Sophisticated papers like these support a wider body of work going back decades that questions the link between inflation and growth. Document published imf in 2014 noted that “few empirical studies have even attempted to find the cost of single-digit inflation.” In 1996, Michael Bruno and William Easterly, then both of the World Bank, found “no evidence of any relationship between inflation and growth at annual inflation rates below 40%”. The following year, Paul Krugman wrote that “although inflation is widely regarded as a terrible scourge, attempts to measure its cost lead to embarrassingly small numbers.”

So does the current bout of inflation in the rich countries have minimal or no cost at all? The problem with economists is that there is a world outside of their research. Few people know and care about their results. But they know what they think about inflation: they absolutely, relentlessly hate it.

Inflation seems to have a special place in the public mind. Our analysis of English-language newspapers and blog posts shows that in the 2010s, media organizations mentioned inflation 50% more often than unemployment, even though unemployment was a much bigger economic problem in that decade. In the 1990s, Robert Shiller of Yale University asked people in a number of countries about their views on inflation and compared them with the views of economists. He found that ordinary people hold much more extreme views on the subject than the scientists who make their living studying it.
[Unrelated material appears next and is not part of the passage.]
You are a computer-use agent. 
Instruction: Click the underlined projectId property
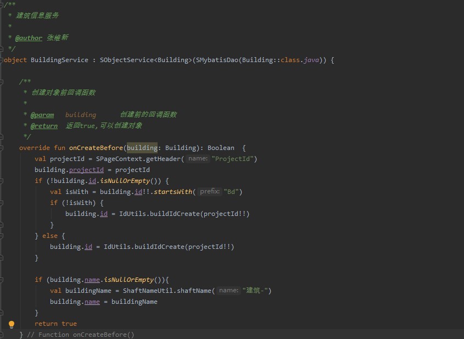[x=86, y=170]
People believe that inflation makes them poorer. They worry that it complicates planning. And they believe that inflation is a sign that unscrupulous companies are taking advantage of them (two-thirds of Americans attribute the recent rise in inflation to corporate greed). Economists, on the contrary, are more unambiguous in their answers. More than half of Americans “strongly agreed” that preventing high inflation is as important as stopping drug abuse or maintaining educational standards, compared with just 18% of economists. In the same poll, Mr. Shiller found that 46% of people would want the government to lower the price level after a spike in inflation (ie to create deflation), which few economists would recommend.

Get real

Maybe politicians should just ignore the views of ordinary people. If experts find that inflation has surprisingly low costs, what additional information is needed to guide policy? Another way of looking at it, however, is that the psychological costs of high inflation are real, and that central bankers and governments need to take them into account. Combating inflation by severely tightening fiscal or monetary policy is often seen as a harsh choice because it cools the economy and risks provoking a recession. In fact, this is one of the most populist policies.